A statistical breakdown suggests that nearly 60 percent of these crimes were motivated by racial bias, with African Americans targeted in about half of those. Over 20 percent were expressions of religious animosity; more than half of those attacks were aimed at Jews, with another quarter targeting Muslims. (There has been a sharp rise in crimes against Muslims and people of Arab descent.)
Sociologists and psychiatrists can offer informed analyses of the social conditions that cause people harboring bigoted attitudes to “act out.” But it isn’t much of a stretch to attribute a significant portion of this troubling spike in hate crimes to a President who traffics in racial and religious stereotypes.

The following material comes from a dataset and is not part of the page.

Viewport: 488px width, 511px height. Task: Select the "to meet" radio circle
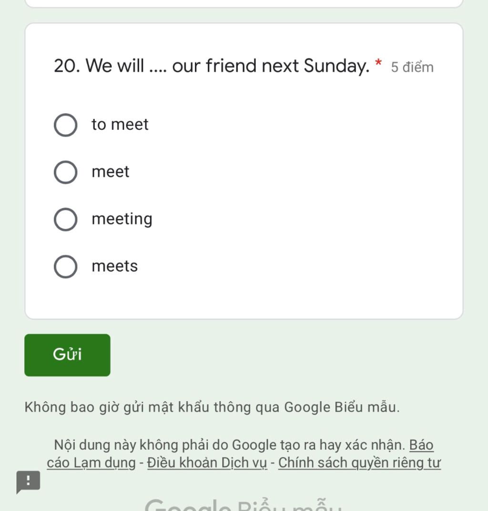tap(65, 125)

In fact, Trump’s victory poses a chicken-and-egg conundrum: did rising tribalism and bigotry lead to his election? Or did he win by nurturing and exploiting that bigotry?
The answer, of course, is both.
In the Atlantic, Adam Serwer has provided a compelling analysis of the essential nature of Trump’s appeal. He began that analysis by revisiting David Duke’s gubernatorial campaign in Louisiana. Then, as now, the Chattering Classes attributed Duke’s appeal to economic “distress.” Then–as now–the data simply didn’t support that explanation.

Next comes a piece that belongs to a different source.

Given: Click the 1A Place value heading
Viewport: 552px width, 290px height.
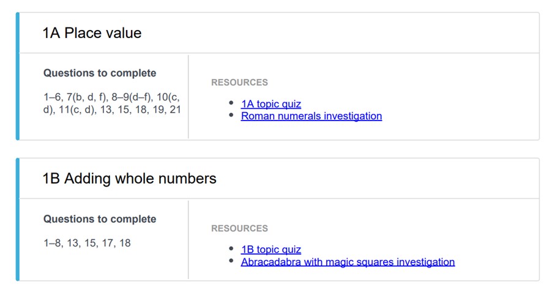Looking at the screenshot, I should point(92,33).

Duke’s strong showing, however, wasn’t powered merely by poor or working-class whites—and the poorest demographic in the state, black voters, backed Johnston. Duke “clobbered Johnston in white working-class districts, ran even with him in predominantly white middle-class suburbs, and lost only because black Louisianans, representing one-quarter of the electorate, voted against him in overwhelming numbers,” The Washington Post reported in 1990. Duke picked up nearly 60 percent of the white vote. Faced with Duke’s popularity among whites of all income levels, the press framed his strong showing largely as the result of the economic suffering of the white working classes. Louisiana had “one of the least-educated electorates in the nation; and a large working class that has suffered through a long recession,” The Post stated.
Duke’s position as a leader of the KKK was explained away by Louisiana voters, who blamed the media for “making Duke seem racist.”
The economic explanation carried the day: Duke was a freak creature of the bayou who had managed to tap into the frustrations of a struggling sector of the Louisiana electorate with an abnormally high tolerance for racist messaging.
Right.
Fast forward to 2016, and the Trump campaign. As Serwer writes
During the final few weeks of the campaign, I asked dozens of Trump supporters about their candidate’s remarks regarding Muslims and people of color. I wanted to understand how these average Republicans—those who would never read the neo-Nazi website The Daily Stormer or go to a Klan rally at a Confederate statue—had nevertheless embraced someone who demonized religious and ethnic minorities. What I found was that Trump embodied his supporters’ most profound beliefs—combining an insistence that discriminatory policies were necessary with vehement denials that his policies would discriminate and absolute outrage that the question would even be asked.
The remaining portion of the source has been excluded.